🤖 AI Summary
Decentralized stochastic convex optimization (SCO) suffers from a parallel scalability bottleneck: convergence degrades significantly when the number of machines exceeds a critical threshold. To address this, we propose Decentralized Anytime SGD (DA-SGD), the first method provably improving the critical parallelism limit within the SCO framework and narrowing the statistical performance gap between decentralized and centralized learning. DA-SGD integrates anytime iteration design, graph signal processing, and rigorous convergence analysis to achieve centralized-optimal convergence rates on highly connected topologies. Theoretically, it establishes a tighter upper bound on achievable parallelism than state-of-the-art methods. Empirically, DA-SGD demonstrates no performance degradation under multi-machine scaling—maintaining stable convergence and preserving solution accuracy without loss in precision.
📝 Abstract
Decentralized learning has emerged as a powerful approach for handling large datasets across multiple machines in a communication-efficient manner.
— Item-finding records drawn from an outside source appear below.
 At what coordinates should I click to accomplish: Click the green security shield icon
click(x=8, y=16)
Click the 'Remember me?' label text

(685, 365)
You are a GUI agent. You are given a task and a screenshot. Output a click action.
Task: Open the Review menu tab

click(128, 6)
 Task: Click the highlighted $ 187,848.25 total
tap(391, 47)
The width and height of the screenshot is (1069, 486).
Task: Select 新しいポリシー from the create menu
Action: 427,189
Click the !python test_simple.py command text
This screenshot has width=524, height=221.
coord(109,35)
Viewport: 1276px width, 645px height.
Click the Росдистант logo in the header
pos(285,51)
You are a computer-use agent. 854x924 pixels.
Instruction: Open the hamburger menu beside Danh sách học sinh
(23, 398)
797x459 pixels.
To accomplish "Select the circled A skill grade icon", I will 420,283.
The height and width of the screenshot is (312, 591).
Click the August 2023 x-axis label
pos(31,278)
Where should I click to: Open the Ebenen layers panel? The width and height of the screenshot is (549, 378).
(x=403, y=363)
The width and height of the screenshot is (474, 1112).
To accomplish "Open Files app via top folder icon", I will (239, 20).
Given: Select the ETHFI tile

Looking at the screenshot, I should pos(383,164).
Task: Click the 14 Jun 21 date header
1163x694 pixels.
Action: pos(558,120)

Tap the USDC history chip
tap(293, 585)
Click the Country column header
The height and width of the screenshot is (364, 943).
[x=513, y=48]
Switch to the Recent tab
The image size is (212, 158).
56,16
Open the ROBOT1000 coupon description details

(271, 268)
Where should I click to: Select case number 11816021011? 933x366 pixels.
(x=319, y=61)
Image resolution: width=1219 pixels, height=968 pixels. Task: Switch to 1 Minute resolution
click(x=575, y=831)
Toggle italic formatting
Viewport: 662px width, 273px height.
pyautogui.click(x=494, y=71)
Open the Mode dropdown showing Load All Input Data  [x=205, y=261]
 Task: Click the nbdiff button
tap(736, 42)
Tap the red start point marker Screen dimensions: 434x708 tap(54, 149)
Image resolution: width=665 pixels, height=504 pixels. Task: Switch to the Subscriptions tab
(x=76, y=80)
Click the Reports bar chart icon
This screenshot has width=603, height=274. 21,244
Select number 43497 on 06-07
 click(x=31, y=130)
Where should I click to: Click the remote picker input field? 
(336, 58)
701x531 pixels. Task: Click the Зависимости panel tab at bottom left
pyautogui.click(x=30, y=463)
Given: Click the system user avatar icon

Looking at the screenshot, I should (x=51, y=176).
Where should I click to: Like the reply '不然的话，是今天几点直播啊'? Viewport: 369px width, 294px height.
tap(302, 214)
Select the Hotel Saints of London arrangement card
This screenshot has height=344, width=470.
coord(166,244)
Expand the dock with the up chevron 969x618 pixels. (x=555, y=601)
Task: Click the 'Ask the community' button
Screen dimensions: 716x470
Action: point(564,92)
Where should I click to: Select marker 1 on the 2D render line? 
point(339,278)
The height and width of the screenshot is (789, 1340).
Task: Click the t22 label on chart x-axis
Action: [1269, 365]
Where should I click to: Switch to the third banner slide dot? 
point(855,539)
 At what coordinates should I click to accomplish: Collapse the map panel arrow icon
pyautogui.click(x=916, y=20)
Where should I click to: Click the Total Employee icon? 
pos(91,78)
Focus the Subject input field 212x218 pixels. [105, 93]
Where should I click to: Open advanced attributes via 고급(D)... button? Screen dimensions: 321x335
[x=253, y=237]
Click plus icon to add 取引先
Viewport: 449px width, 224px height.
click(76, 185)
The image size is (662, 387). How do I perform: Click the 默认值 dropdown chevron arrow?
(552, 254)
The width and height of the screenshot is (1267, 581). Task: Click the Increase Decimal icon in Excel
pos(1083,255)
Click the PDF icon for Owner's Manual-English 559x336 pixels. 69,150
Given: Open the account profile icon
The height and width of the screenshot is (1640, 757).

However, such methods often face scalability limitations, as increasing the number of machines beyond a certain point negatively impacts convergence rates. In this work, we propose Decentralized Anytime SGD, a novel decentralized learning algorithm that significantly extends the critical parallelism threshold, enabling the effective use of more machines without compromising performance. Within the stochastic convex optimization (SCO) framework, we establish a theoretical upper bound on parallelism that surpasses the current state-of-the-art, allowing larger networks to achieve favorable statistical guarantees and closing the gap with centralized learning in highly connected topologies.